The Phoenix R13 Ti isn’t a watered-down design, but a brilliant, high-energy carver meant for women who know how to arc it and spark it. The international team of women who fined tuned its design are technical masters who log hundreds of test runs in pursuit of a better ski. When one of our female testers essayed the men’s Thunderbird R15 WB, she gave it perfect scores for technical merit; since the Phoenix R13 Ti is made along the same lines, it’s highly probable the women’s skis can rip just as well.
The Völkl Yumi 84 is what we in the retail trade refer to a “step-up” ski. It isn’t a top-of-the-line charger but neither is it as frail as fettuccine, like so many entry-level package skis. It’s called a step-up ski because it’s bound to be an improvement over whatever is serving this skier at the moment, be a rental ski, a hand-me-down, a buying mistake or something fished out of a bargain bin at a ski swap.
Equipped with an all-wood core and partial topsheet of Titanal, the Yumi 84 has the intestinal fortitude to cope with life on groomers, where its gift for short-radius turns encourages intermediates to get their act together. At 84mm underfoot, the Yumi 84 is fat for a Frontside ski, so it can manage its business in a foot of fluff without becoming verklemmt.
As befits a mid-market model, the Yumi prefers everything in moderation: speed that’s not too fast, groomers that aren’t too hard, loose snow that isn’t too heavy. Its 3D Radius sidecut is adept at any turn shape, but is biased towards short-radius turns.
The need to have a transitional ski as one’s skills develop isn’t restricted to youth. For its gentle demeanor and relatively soft flex, we award the Völkl Yumi a Silver Skier Selection.
In many ways, the new Völkl Deacon 72 Master is a classic, wood-and-Titanal laminate, with all the virtues of this foundational design. But it’s where and how it departs from tradition that separates the Deacon 72 Master from the pack. The Deacon 72 Master can cut into the very top of a new turn despite a tiny bit of tip rocker because Völkl’s Tailored Carbon Tip technology frees the designer to apply carbon filaments at whatever angle is best for muffling shock.
Völkls also uses fiberglass more creatively than most. 3D.Glass connects the top and bottom glass laminates through the mid-body of the ski, creating an end-to-end glass spring that gives the Deacon 72 Master an extra surge of power coming off the edge. If you’d rather cruise downhill than slash cross-hill, just back off the edge angle and the ride will be smoother than a baby’s butt. The Deacon 72 Master has the accuracy and power of a Non-FIS Race ski without an NFR’s insistence on a certain turn shape.

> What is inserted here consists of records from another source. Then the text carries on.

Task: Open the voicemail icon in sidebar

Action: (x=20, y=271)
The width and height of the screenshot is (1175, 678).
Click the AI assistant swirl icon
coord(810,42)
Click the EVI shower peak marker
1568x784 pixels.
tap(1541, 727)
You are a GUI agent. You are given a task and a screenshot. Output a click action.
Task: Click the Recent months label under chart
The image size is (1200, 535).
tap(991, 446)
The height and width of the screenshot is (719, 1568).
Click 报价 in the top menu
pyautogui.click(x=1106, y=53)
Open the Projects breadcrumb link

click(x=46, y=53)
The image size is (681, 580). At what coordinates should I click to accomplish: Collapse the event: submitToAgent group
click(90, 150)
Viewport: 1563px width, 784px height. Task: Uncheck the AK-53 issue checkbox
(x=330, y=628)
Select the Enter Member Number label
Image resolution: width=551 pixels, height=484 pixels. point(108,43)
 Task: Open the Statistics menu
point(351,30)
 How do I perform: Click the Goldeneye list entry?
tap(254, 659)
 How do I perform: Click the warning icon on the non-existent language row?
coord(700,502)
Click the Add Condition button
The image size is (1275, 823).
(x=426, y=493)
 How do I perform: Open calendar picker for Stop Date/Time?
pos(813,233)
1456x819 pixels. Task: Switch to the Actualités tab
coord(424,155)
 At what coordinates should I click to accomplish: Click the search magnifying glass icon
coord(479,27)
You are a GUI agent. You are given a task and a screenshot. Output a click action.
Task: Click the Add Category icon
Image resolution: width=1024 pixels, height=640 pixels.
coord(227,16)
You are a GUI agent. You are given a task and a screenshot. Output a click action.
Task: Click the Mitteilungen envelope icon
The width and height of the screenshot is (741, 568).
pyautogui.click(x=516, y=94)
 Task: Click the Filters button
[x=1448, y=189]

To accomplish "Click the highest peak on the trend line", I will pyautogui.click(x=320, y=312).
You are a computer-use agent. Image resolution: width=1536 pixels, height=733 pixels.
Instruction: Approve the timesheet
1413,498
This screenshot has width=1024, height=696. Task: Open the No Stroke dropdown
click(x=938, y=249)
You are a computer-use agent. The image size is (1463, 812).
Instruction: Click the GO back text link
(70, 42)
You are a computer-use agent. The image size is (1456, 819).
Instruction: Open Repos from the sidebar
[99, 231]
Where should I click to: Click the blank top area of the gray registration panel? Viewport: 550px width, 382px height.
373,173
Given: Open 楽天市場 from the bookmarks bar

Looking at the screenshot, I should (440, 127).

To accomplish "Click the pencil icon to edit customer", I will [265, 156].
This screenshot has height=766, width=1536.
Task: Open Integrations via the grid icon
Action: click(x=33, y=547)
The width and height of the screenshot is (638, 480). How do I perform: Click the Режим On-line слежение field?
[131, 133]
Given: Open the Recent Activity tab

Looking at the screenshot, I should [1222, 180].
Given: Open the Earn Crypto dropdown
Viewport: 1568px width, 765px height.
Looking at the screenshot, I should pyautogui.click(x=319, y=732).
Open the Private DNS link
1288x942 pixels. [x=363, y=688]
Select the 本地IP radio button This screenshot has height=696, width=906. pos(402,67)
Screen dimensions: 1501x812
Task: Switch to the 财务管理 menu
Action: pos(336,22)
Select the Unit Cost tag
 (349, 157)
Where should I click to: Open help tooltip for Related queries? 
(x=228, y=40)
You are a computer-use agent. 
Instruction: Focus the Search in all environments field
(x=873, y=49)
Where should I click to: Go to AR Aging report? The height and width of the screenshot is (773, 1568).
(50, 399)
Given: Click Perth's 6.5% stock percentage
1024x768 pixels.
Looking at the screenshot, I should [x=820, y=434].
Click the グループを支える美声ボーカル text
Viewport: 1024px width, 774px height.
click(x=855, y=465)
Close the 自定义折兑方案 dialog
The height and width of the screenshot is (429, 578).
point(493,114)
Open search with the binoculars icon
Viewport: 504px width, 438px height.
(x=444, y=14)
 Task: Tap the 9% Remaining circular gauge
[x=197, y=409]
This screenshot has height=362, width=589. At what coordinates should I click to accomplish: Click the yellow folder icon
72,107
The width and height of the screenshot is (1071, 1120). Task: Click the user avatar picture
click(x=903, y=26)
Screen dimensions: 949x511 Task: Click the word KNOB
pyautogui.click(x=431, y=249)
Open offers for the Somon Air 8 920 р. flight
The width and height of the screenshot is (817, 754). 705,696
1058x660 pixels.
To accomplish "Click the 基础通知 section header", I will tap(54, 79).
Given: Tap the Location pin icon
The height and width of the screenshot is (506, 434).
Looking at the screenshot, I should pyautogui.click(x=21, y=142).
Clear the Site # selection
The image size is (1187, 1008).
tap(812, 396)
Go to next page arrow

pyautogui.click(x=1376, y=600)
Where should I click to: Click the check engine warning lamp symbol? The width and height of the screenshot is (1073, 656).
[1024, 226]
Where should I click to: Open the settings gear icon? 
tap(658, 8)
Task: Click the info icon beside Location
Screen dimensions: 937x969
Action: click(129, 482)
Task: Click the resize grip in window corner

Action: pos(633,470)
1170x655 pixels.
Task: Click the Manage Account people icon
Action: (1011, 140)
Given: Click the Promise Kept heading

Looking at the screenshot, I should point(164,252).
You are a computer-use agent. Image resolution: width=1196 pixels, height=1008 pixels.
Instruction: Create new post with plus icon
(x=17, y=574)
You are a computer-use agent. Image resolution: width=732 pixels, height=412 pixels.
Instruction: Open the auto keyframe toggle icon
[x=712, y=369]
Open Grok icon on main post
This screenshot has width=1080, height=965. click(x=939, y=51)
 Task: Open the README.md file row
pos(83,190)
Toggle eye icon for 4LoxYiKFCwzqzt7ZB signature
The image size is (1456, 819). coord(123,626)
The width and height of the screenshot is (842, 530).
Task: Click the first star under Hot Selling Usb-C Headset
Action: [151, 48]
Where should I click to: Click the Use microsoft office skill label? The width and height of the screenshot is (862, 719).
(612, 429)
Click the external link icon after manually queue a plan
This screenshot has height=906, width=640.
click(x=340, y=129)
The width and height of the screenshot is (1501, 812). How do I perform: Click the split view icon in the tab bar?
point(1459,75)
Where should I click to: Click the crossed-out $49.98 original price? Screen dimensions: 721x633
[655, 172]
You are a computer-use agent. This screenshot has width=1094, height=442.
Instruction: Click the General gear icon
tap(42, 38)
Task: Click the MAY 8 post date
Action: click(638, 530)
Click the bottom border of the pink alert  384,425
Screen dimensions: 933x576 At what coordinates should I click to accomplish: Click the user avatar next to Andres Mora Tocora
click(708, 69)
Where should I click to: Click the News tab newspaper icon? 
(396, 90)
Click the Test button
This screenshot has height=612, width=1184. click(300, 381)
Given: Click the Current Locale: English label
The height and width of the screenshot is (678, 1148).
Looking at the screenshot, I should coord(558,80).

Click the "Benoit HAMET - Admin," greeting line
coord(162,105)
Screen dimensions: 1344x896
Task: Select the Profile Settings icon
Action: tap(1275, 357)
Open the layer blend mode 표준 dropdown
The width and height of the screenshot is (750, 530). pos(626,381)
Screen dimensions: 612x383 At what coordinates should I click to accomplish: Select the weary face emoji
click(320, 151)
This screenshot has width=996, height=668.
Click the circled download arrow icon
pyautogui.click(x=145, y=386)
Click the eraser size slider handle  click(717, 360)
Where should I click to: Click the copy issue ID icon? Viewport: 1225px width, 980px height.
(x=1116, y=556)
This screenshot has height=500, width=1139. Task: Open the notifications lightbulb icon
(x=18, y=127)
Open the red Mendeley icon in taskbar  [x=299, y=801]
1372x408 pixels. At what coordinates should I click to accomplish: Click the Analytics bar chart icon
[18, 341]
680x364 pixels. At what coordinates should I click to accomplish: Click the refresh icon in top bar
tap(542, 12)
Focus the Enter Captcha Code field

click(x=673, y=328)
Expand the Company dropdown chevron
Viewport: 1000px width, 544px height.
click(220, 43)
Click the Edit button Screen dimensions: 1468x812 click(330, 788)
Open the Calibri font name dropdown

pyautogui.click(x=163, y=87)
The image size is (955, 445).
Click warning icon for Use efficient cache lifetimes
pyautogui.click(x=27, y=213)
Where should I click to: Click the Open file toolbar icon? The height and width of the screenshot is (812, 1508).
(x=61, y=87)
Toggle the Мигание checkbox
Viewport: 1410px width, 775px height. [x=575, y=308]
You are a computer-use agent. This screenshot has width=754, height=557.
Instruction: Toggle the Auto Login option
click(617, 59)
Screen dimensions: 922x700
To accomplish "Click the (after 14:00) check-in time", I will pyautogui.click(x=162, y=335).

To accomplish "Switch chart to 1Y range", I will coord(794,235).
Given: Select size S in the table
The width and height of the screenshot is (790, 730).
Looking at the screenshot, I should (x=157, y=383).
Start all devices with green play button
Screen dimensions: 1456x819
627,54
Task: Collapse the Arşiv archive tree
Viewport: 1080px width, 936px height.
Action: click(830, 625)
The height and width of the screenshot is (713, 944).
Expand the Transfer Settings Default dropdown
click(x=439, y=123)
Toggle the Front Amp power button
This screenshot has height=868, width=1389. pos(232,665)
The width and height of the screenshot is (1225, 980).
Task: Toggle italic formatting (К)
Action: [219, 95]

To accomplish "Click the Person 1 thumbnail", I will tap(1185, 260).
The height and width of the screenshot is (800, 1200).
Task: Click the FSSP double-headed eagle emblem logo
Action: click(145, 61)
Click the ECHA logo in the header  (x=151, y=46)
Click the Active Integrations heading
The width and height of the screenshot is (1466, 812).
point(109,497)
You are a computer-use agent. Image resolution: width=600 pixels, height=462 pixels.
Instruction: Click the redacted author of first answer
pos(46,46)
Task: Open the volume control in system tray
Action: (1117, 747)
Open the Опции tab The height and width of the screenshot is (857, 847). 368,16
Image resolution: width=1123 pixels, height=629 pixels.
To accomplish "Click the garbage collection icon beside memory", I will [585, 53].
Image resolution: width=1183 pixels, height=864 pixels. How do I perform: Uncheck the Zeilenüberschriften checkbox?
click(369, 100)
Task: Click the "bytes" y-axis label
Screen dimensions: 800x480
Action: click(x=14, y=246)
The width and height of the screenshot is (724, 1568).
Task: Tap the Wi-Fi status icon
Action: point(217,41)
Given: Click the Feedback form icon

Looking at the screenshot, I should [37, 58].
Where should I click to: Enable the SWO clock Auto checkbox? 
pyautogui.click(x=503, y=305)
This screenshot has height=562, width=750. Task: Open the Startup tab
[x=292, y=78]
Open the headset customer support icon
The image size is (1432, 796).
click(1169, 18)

Compared to other elite carvers in the Frontside genre, the R15 W stands out for its rebound energy. If you give it a little jab in the belly of the turn, it will lift you off the snow – a dual-track carving heresy – and air mail you across the fall line. The energetic response is largely due to the R15 WB’s fully cambered baseline; Blizzard alleges there’s 2mm of rocker at the tip and tail, but I defy anyone to feel it. If you want to corner like a cutting horse, get forward on the R15 WB and you can slingshot yourself cross hill to your heart’s content.
One reason its grip is so secure is the T-Bird R15 WB takes it two sheets of Titanal all the way to the edge, so it never wimps out, even when the snow is adamantium hard. Three millimeters of the topsheet are exposed, to help reduce chipping and dings. Strong enough to race on and even more fun to free-ski, the R15 WB will become a daily driver for a lot of proficient skiers.
BTW, while not many are likely to find rack space on American shop walls, there’s an R15 with a 70mm waist that makes a 13.5m arc in a 165cm, roughly the radius of a FIS slalom. There’s also a 4-model family of lower-energy, lower-priced Thunderbirds for all the Frontside skiers who are still developing their edging skills.